NEW YORK (Money) -- Question: I had the good fortune to be able to retire early at age 52, but last year's market meltdown has made me rethink the decision. I may still be okay, but I don't have the same level of certainty I once had. My question is this: How will Social Security be calculated for me and how does the fact that I haven't worked the last few years fit into the calculation? --Jack Ford, West Newbury, Mass.

Answer: Before I answer your question about how your Social Security benefits are calculated, I want to address the uncertainty you're feeling about whether you can afford to stay retired.

You're not alone. Given the beating retirement savings accounts have taken over the past year, many retirees are wondering whether they will need to "unretire" to one degree or another to avoid having to ratchet back their lifestyle or run through their assets too soon. A recent study by Charles Schwab & Co. estimates that as many as 9.5 million retired Americans are considering at least a partial return to the workforce.

Back to work

And going back to work -- full- or part-time -- can make a lot of sense. The extra income allows to pull less money from an already battered nest egg, giving your savings a chance to recuperate from last year's hammering. Depending on the size of the paycheck, you may even be able to throw some new money into savings.

The rub, of course, is that now isn't exactly a great time to be looking for a job. The latest reading on unemployment continues to show a rising trend with the September rate creeping up to 9.8%. And older job seekers, especially ones who have been out of the workforce in recent years, will generally find it harder to find a job than their younger counterparts.

That said, I still think it makes sense for you as well as any other retiree who's concerned about his financial security to consider finding work. You may not land your dream job or pull down as big a salary as you would like. But if you go about the search in the disciplined and systematic manner described in "The Right Way To Unretire," you'll boost your chances of getting a job.

Collecting Social Security

Now, back to your question about how your Social Security benefits are calculated.

First, to be eligible for Social Security benefits based on your own work record, you must earn a minimum number of "credits." Generally, that translates to at least 10 years of work, but you can get the particulars on the Social Security Administration Web site.

Assuming you clear that hurdle, the question becomes how large a check are you entitled to? That depends on two things: your lifetime earnings and the age at which you start collecting.

Let's start with earnings. Basically, the Social Security Administration looks at how much you earned each year you worked and adjusts each year's figure to reflect increases in wage levels over time. So if you had a job that paid, say, $5,000 in 1967, that amount would be adjusted to just under $39,000 today to reflect the rise in salaries over the past 32 years. This process assures that you don't get short shrift for years early in your career when wages were generally smaller in nominal terms than today.

The Social Security Administration then calculates your average monthly earnings based on the 35 years in which you earned the most money. If you worked fewer than 35 years, it calculates the average based on the number of years you did work, although a shorter working history translates to a lower average and smaller payment. Social Security then applies a formula to this monthly average -- essentially, a weighting system that stunts the increase in the size of your benefit as your earnings rise -- to arrive at what is known as your Primary Insurance Amount, or PIA. (For the sake of brevity -- and sanity -- I've left out a lot of details in this explanation.)

▶ **Given exercise**: Write the next part of the column on early retirement and Social Security benefits, picking up after its final sentence. The material after this text isn't needed.

▶ **Source material**:

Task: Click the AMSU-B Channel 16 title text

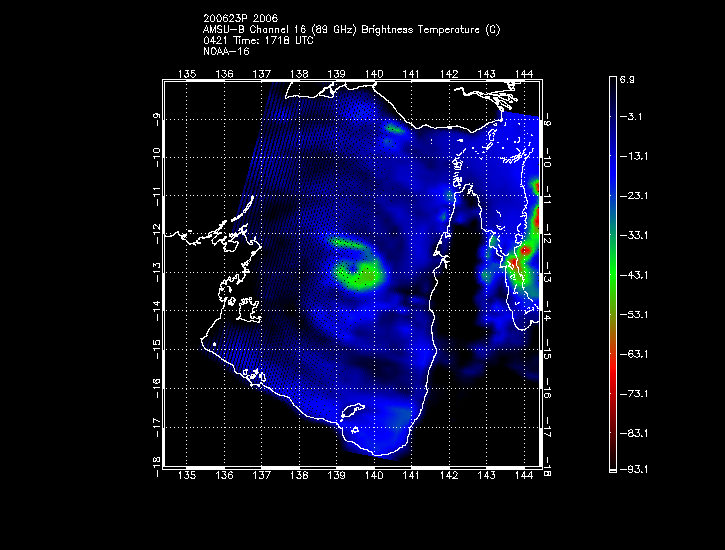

▶ **Task result**:
This is where the age at which you begin collecting comes in. Your PIA, or primary insurance amount, is the Social Security benefit you're eligible for if you retire at your full retirement age. Depending on when you were born, your full retirement age varies between 65 and 67. For people born between 1943 and 1954, for example, the full retirement age is 66.

You can begin collecting Social Security (barring disability and other special situations) at 62. You should know, however, that you can increase the size of your Social Security check pretty dramatically by waiting until your full retirement age or later to collect.

Let's say, for example, your full retirement age is 66 and that, based on your current work record, you would be eligible to receive $1,000 a month. If you decided to collect at 62, that amount would be cut to $750 a month. Conversely, if you wait until age 70 to collect, you would receive $1,320 a month. Whatever amount you receive will be adjusted annually for inflation (although given that consumer prices are projected to stay flat or fall in the near term, the Congressional Budget Office estimates that Social Security recipients may not receive a cost-of-living increase for the next few years.)

The fact that you haven't worked the last few years won't affect the size of the Social Security check you're already entitled to based on your work history. You'll get credit for the years you worked and your wages for those years will be adjusted to reflect rising wage levels as I described earlier. The benefit formula doesn't penalize you for not having worked in recent years.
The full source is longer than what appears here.